When they transplanted the stem cell-derived osteoblasts into mice with bone defects, the transplanted cells developed new bone tissue and importantly didn’t develop tumors.

 In a UC newsroom release, senior author on the study and UC San Diego Bioengineering Professor Shyni Varghese concluded:

“It’s amazing that a single molecule can direct stem cell fate. We don’t need to use a cocktail of small molecules, growth factors or other supplements to create a population of bone cells from human pluripotent stem cells like induced pluripotent stem cells.”

 

Stem cells and mental health. Brad Fikes from the San Diego Union Tribune wrote a great article on a new academic-industry partnership whose goal is to use human stem cells to find new drugs for mental disorders. The project is funded by a $15.4 million grant from the National Institute of Mental Health.

Academic scientists, including Rusty Gage from the Salk Institute and Hongjun Song from Johns Hopkins University, are collaborating with pharmaceutical company Janssen and Cellular Dynamics International to develop induced pluripotent stem cells (iPSCs) from patients with mental disorders like bipolar disorder and schizophrenia. The scientists will generate brain cells from the iPSCs and then work with the companies to test for potential drugs that could be used to treat these disorders.

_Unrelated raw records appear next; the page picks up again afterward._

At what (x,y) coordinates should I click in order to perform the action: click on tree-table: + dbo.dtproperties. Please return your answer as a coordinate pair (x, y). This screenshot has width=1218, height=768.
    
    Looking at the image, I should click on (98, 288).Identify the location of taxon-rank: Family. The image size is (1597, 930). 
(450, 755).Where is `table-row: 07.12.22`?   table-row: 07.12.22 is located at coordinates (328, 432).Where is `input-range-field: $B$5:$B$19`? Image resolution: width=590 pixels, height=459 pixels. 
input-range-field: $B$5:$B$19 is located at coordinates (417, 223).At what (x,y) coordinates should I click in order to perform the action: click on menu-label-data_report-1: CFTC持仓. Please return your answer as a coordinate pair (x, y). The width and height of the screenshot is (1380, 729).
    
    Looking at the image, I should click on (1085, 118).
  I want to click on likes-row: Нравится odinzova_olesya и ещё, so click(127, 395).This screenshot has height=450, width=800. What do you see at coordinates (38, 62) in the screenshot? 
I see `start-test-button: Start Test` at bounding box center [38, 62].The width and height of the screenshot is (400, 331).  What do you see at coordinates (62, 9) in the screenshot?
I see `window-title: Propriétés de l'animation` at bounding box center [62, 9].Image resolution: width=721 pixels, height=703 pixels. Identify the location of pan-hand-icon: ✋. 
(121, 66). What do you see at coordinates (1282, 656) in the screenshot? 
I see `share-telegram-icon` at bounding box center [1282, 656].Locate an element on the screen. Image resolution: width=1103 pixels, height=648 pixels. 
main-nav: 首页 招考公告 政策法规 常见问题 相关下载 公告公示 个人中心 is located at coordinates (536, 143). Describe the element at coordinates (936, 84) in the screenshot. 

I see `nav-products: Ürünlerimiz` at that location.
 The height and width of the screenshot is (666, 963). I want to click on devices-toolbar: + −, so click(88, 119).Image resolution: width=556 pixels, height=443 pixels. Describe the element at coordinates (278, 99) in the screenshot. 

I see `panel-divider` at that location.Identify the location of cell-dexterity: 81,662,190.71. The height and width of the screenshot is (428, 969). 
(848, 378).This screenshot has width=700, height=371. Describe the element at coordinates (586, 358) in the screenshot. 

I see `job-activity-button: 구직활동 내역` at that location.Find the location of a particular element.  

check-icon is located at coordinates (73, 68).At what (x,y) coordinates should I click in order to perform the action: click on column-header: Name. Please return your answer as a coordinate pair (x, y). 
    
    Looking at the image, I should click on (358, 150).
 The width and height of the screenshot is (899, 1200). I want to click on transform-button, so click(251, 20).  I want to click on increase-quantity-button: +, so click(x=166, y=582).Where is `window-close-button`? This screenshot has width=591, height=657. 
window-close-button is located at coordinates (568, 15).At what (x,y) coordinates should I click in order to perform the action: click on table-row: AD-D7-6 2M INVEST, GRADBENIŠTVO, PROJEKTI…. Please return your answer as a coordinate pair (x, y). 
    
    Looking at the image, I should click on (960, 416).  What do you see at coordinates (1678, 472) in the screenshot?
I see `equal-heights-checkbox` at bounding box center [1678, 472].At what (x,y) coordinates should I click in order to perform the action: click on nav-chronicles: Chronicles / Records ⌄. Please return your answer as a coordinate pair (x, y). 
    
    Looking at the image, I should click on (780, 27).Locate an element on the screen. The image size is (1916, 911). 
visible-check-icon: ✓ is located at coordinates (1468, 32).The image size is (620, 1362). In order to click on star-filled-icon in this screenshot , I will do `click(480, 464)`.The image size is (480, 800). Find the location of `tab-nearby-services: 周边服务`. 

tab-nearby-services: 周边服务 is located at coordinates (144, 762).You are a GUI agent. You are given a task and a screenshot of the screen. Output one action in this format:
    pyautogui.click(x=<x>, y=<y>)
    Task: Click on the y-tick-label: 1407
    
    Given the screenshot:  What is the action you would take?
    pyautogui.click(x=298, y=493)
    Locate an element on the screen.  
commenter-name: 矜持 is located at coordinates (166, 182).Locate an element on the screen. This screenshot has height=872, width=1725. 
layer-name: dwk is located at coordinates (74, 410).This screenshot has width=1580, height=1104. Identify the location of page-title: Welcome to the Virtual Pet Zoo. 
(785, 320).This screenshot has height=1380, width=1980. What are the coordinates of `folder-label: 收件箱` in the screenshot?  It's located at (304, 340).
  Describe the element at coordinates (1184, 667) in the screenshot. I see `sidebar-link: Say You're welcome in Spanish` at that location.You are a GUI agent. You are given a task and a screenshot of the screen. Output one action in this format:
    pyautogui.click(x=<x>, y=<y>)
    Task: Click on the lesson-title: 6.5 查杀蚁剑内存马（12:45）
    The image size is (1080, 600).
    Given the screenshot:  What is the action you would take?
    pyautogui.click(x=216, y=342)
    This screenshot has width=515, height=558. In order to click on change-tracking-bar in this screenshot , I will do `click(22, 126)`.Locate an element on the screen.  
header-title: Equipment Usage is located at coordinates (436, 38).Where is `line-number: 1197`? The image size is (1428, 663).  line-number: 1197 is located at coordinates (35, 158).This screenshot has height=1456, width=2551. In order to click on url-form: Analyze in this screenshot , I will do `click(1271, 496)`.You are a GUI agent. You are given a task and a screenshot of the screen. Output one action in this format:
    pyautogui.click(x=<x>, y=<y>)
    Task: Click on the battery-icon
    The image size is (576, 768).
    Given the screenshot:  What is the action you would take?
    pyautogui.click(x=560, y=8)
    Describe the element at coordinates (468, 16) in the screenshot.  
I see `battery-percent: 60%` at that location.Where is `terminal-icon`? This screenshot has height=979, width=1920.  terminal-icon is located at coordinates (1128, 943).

In the article, Fred Gage explained that the goal of this project will be used to help patients rather than generate data points:

Rusty Gage, Salk Institute.

Rusty Gage, Salk Institute.

“Gage said the stem cell project is focused on getting results that make a difference to patients, not simply piling up research information. Being able to replicate results is critical; Gage said. Recent studies have found that many research findings of potential therapies don’t hold up in clinical testing. This is not only frustrating to patients, but failed clinical trials are expensive, and must be paid for with successful drugs.”

“The future of this will require more patients, replication between labs, and standardization of the procedures used.”